Update the Form 8-K cover page from "[   ] Written communications" to "(17 CFR 240.14d-2(b))", putting "Solicitation material" wherever "Soliciting material" appears.

Selected excerpt:
----
UNITED STATES
SECURITIES AND EXCHANGE COMMISSION
Washington, D.C. 20549

_________________

FORM 8-K

CURRENT REPORT

Pursuant to Section 13 or 15(d) of
the Securities Exchange Act of 1934

_________________

Date of Report  
(Date of earliest
event reported): April 30, 2009

Harley-Davidson, Inc.
(Exact name of registrant as specified in its charter)

Wisconsin
1-9183
39-1382325 
(State or other (Commission File (IRS Employer 
jurisdiction of Number) Identification No.) 
incorporation)

3700 West Juneau Avenue, Milwaukee, Wisconsin 53208
(Address of principal executive offices, including zip code)

(414) 342-4680

(Registrant’s telephone number, including area code)

Not Applicable

(Former name or former address, if changed since last report)

_________________

Check the appropriate box below if the Form 8-K filing is intended to simultaneously satisfy the filing obligation of the registrant under any of the following provisions:

[   ] Written communications pursuant to Rule 425 under the Securities Act (17 CFR 230.425)

[   ] Soliciting material pursuant to Rule 14a-12 under the Exchange Act (17 CFR 240.14a-12)

[   ] Pre-commencement communications pursuant to Rule 14d-2(b) under the Exchange Act (17 CFR 240.14d-2(b))

[   ] Pre-commencement communications pursuant to Rule 13e-4(c) under the Exchange Act (17 CFR 240.13e-4(c)
----
(Text and element pointing entries)
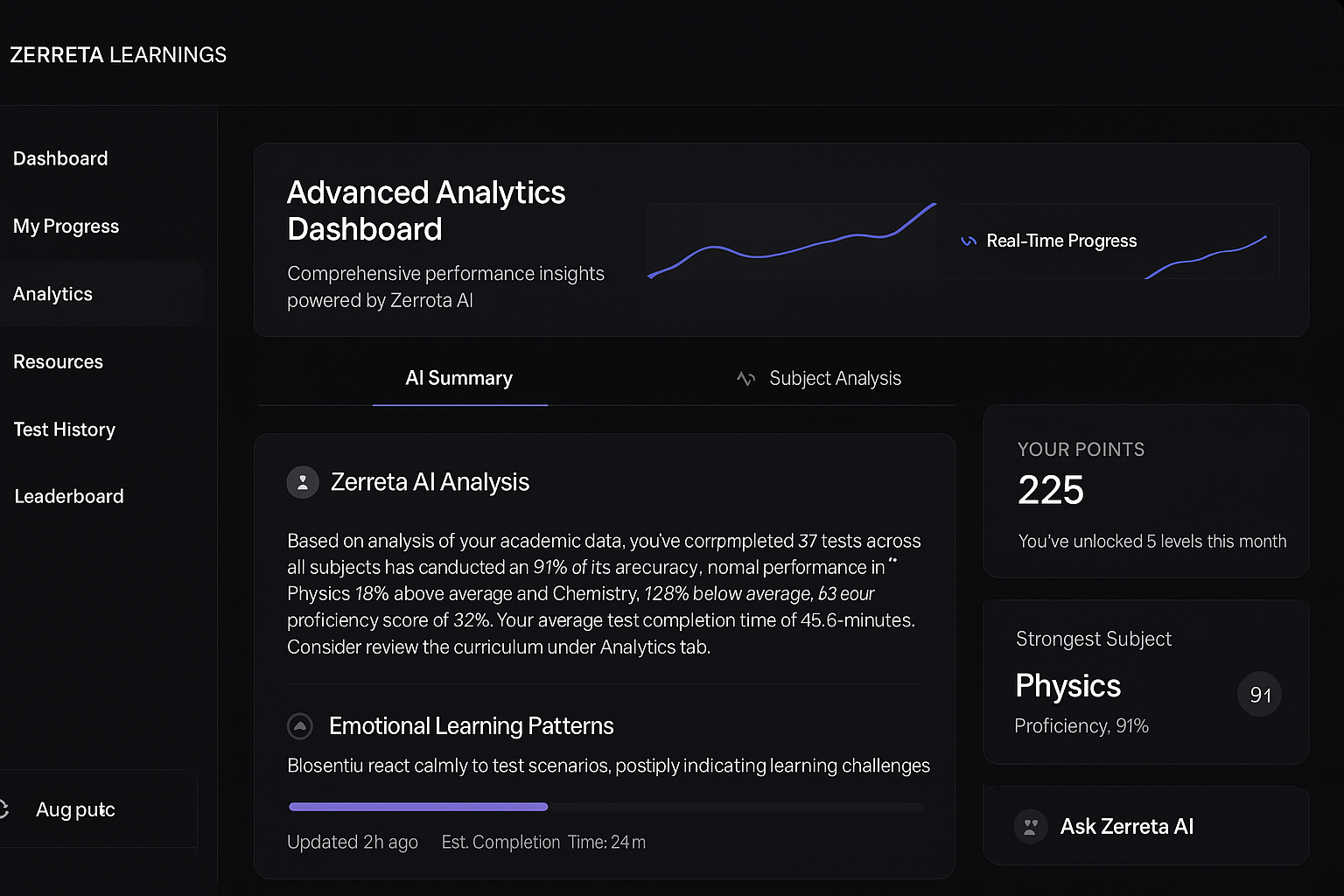Click the sync icon beside Aug putc
The image size is (1344, 896).
[4, 809]
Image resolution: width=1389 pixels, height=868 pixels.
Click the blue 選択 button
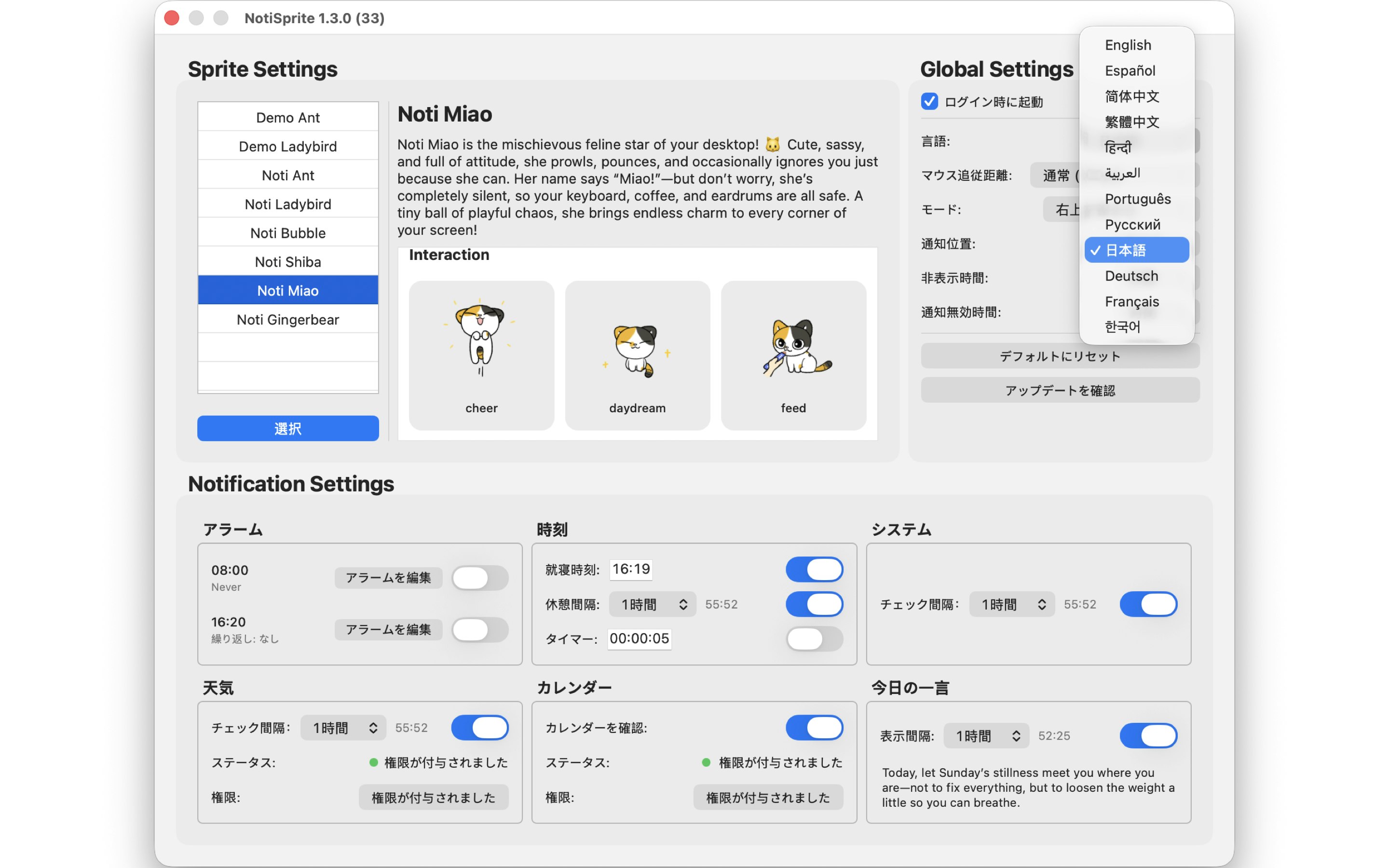tap(287, 428)
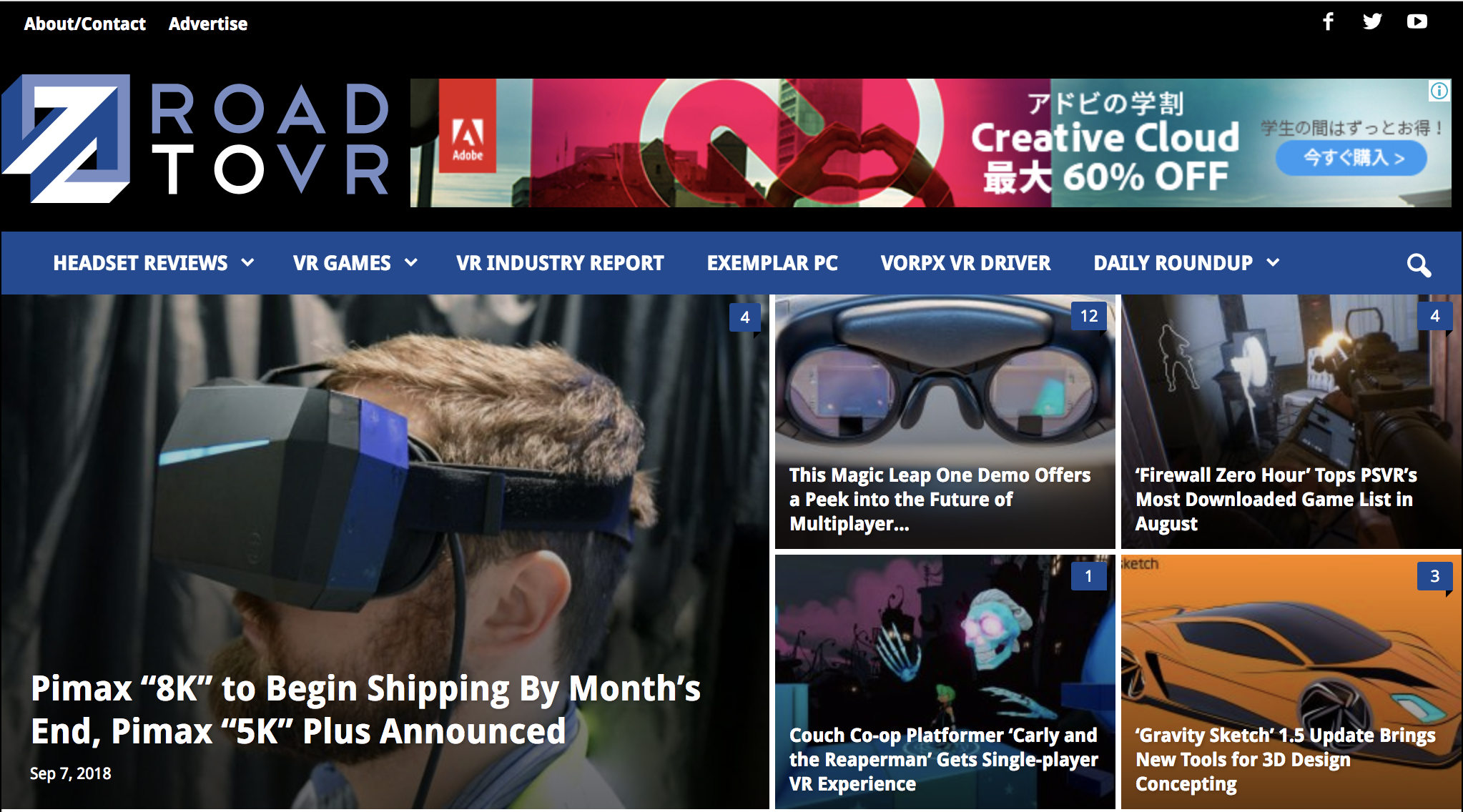Expand the Daily Roundup dropdown chevron

click(1273, 262)
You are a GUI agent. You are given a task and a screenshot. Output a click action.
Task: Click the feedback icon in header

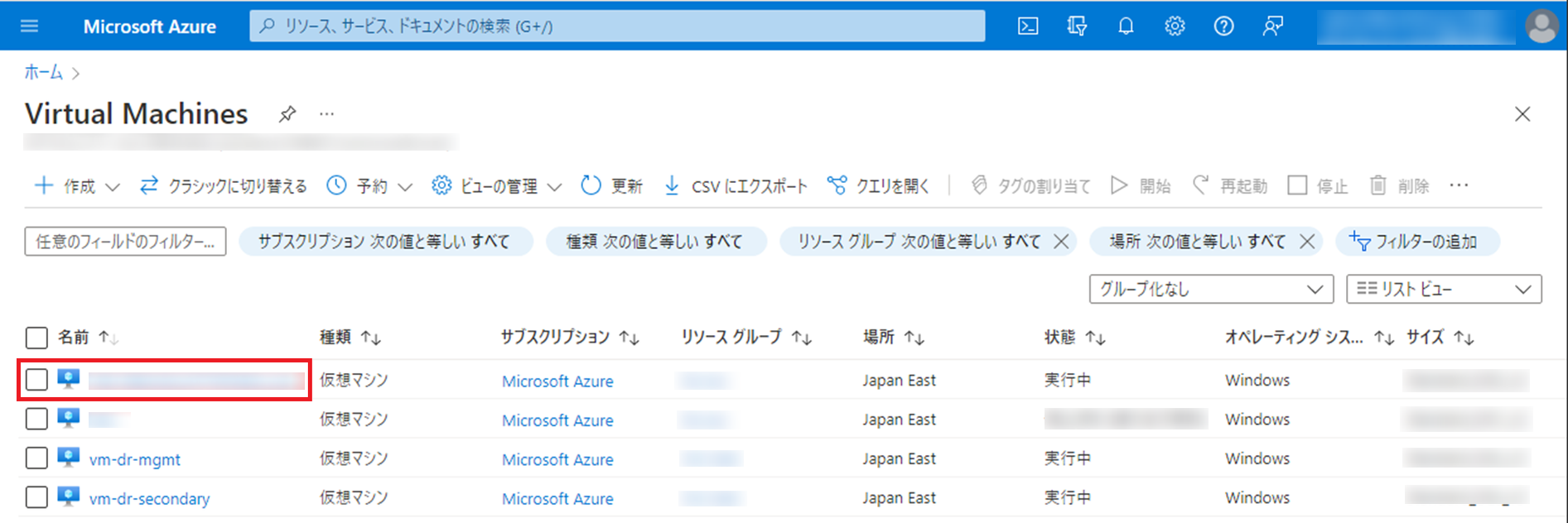pos(1272,26)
----
Final result:
[   ] Written communications pursuant to Rule 425 under the Securities Act (17 CFR 230.425)

[   ] Solicitation material pursuant to Rule 14a-12 under the Exchange Act (17 CFR 240.14a-12)

[   ] Pre-commencement communications pursuant to Rule 14d-2(b) under the Exchange Act (17 CFR 240.14d-2(b))